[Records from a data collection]
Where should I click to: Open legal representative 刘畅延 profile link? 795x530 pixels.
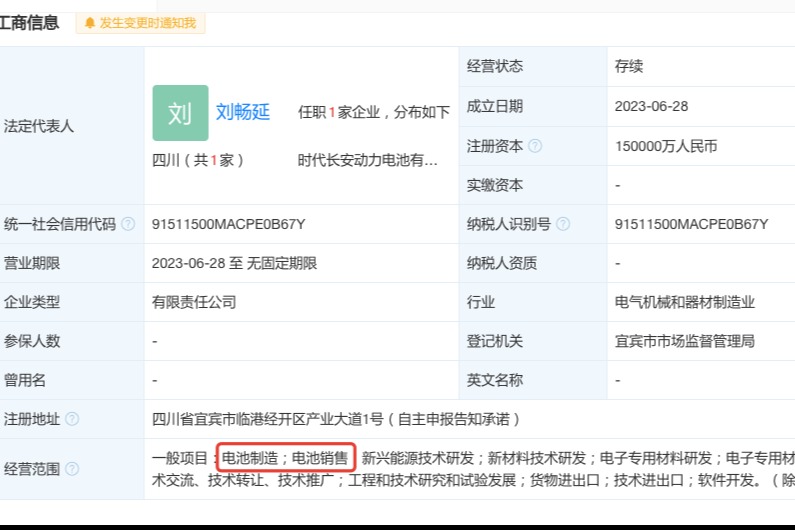[x=243, y=112]
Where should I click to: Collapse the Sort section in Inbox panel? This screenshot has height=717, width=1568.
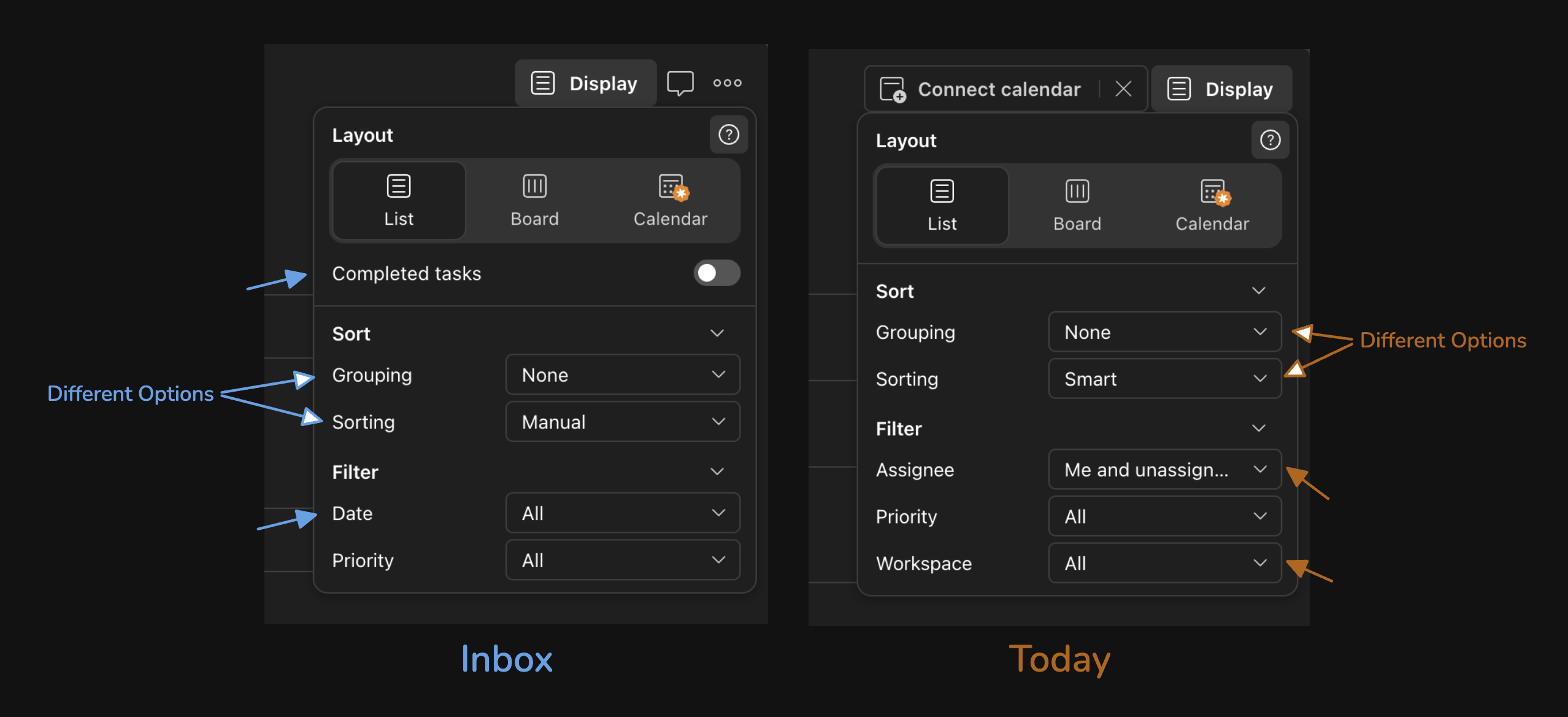click(717, 333)
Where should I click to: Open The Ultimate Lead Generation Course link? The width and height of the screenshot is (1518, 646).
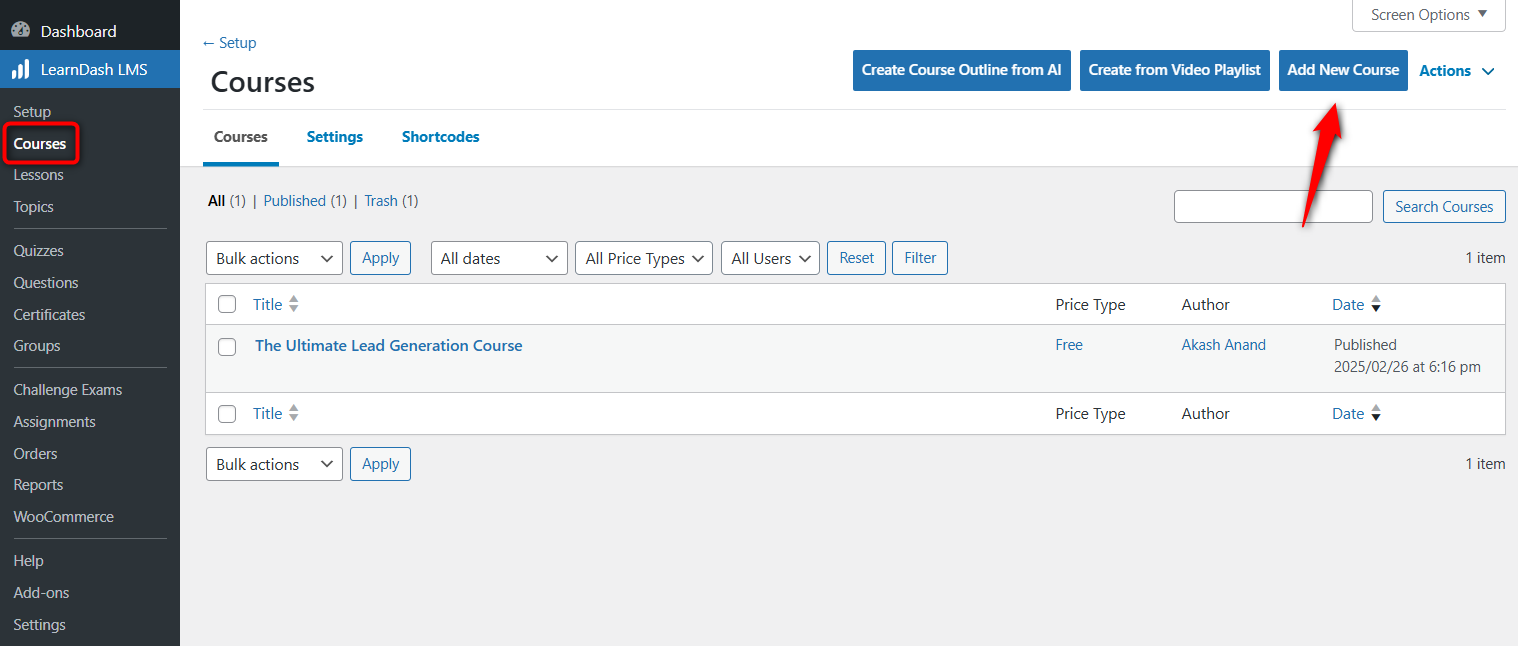click(388, 345)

DIRECTIONS
Rewrite every line of the material above, requests included, and shift each coordinate in the answers by -128 without altering any other number. Leave the pictures out of your answer.

OUTPUT FOR THIS EXERCISE
Where should I click to: Open legal representative 刘畅延 profile link? 795x530 pixels.
[x=115, y=-16]
Where should I click to: Collapse the Sort section in Inbox panel? This screenshot has height=717, width=1568.
click(589, 205)
Where should I click to: Open The Ultimate Lead Generation Course link? The width and height of the screenshot is (1518, 646).
click(260, 217)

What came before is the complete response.